John Potter
John Potter [1]
an Anglican prelate of much note, was born in 1674 of very humble parentage. He was, however, given all the educational facilities as if of superior rank, and, manifesting a more than usual aptitude for study, was sent at fourteen to the University College of Oxford; took the degree of B.A. in 1692, and in 1694 became fellow of Lincoln College. He had by this time made great attainments in classical learning, and, though still very young, was encouraged by Dr. Charlett, the master of University College, to publish in 1694 a collection which he had made of various readings and notes on Plutarch's treatise De Audiendis Poetis, a work which he followed soon after by various readings and notes on an oration of Basil. His greater works appeared soon after: his edition of Lycophron, and his Archaeologia Graeca (1697), the former gaining him a world-wide reputation. In 1698 he entered into holy orders, and from that time his studies appear to have been almost exclusively professional, and he passed from one preferment in the Church to another, till at last he reached the highest dignity.
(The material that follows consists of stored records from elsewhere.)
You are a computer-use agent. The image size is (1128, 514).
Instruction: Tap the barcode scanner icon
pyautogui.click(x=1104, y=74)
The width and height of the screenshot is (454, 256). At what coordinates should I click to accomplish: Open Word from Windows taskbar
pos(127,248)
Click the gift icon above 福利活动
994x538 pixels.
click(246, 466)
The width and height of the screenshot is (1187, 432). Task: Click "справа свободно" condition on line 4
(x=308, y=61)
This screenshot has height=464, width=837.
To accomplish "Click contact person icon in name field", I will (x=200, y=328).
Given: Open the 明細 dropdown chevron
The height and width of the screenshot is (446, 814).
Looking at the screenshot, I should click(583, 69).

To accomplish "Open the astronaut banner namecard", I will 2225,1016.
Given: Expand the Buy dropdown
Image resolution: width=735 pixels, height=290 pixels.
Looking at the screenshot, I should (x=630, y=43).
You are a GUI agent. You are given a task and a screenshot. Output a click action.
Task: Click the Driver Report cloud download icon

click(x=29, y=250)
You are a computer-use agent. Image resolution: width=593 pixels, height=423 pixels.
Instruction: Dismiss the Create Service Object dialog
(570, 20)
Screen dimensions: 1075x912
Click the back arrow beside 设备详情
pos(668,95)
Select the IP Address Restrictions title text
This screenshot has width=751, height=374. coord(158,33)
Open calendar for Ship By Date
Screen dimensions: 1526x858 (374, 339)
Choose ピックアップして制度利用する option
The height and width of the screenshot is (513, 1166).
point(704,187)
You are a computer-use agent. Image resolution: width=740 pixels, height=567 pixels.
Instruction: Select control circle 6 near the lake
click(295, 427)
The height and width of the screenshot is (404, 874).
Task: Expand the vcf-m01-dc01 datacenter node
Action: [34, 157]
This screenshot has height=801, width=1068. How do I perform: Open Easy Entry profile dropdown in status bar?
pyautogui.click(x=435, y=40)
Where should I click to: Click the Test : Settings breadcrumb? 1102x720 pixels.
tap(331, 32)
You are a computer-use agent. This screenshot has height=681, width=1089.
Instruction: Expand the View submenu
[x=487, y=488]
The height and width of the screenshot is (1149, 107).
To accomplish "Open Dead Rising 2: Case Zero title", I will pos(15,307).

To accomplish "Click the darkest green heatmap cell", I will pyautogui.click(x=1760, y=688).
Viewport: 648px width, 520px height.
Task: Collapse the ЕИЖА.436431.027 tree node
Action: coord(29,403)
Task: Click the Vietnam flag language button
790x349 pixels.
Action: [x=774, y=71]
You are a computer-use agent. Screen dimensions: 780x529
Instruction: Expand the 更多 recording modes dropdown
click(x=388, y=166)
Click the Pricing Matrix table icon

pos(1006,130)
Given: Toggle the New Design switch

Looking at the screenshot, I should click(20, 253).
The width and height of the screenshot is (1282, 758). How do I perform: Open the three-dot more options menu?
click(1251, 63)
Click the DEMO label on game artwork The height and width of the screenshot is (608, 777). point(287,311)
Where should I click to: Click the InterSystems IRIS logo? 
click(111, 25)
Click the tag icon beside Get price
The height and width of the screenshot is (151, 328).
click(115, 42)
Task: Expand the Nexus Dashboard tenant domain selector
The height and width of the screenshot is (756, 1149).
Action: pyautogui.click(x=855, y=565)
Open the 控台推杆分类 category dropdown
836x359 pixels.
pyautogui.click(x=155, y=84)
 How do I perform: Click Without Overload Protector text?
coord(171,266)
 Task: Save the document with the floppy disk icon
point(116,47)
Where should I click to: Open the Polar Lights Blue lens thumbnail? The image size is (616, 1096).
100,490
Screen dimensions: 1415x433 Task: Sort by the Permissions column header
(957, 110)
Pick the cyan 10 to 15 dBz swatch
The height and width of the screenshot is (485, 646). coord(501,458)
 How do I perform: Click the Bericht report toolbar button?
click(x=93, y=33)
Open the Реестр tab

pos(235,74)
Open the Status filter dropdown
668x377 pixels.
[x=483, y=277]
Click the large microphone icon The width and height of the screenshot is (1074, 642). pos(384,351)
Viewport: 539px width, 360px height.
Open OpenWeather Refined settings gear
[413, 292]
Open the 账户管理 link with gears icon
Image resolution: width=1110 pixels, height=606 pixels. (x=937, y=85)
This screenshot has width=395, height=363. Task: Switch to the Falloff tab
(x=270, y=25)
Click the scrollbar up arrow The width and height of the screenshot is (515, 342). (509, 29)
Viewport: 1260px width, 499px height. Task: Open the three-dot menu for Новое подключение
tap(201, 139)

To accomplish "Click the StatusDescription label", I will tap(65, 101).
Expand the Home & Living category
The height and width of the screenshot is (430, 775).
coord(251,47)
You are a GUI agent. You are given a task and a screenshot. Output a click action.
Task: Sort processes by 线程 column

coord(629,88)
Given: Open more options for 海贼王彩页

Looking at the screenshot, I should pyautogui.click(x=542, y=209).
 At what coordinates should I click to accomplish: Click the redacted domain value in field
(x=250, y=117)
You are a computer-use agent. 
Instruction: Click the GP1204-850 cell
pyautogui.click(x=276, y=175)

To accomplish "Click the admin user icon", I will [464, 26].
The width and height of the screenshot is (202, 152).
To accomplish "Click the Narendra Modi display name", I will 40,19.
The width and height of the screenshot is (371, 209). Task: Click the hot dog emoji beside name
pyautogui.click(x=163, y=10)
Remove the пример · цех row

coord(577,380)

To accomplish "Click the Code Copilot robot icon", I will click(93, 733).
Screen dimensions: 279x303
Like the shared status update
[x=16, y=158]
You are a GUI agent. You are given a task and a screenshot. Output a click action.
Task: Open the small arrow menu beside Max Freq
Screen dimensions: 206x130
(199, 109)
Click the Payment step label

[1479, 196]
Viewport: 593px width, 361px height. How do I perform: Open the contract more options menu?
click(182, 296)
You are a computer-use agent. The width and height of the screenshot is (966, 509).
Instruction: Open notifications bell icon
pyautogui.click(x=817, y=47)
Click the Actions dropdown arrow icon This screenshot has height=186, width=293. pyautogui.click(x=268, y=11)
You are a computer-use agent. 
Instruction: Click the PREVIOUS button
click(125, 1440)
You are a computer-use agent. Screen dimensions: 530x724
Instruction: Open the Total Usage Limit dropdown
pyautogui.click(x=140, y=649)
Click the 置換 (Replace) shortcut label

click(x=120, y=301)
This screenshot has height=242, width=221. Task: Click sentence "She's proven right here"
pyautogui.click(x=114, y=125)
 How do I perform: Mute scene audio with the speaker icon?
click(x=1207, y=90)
Archbishop Tenison made him his chaplain, and gave him the living of Great Mongeham in Kent, and subsequently other preferment in Buckinghamshire and Oxfordshire. He became chaplain to Queen Anne and regius professor of divinity in the University of Oxford in 1708. In the same year he published an excellent edition of the works of Clemens Alexandrinus (2 vols. fol.). His other publications were Sermons and Charges, and A Discourse on Church Government. In 1715 he was made bishop of Oxford, and in 1737 archbishop of Canterbury, which high station he supported with much dignity to the time of his death, Oct. 21, 1747. His theological works were published at Oxford (1753, 3 vols. 8vo). Archbishop Potter was a man of much industry, but hardly a great scholar; a compiler rather than an original investigator, and hence his works are of little value in our day. As an ecclesiastic he was haughty and overzealous, as well as excessively narrow. See Hook, Eccles. Biog. 8:142; Biog. Brit. s.v.; English Cyclop. s.v.; Allibone, Dict. of Brit. and Amer. Auth. s.v.; Perry, Eccles. Hist. of the Ch. of England, 3, 199, 360 sq. (J. H.W.)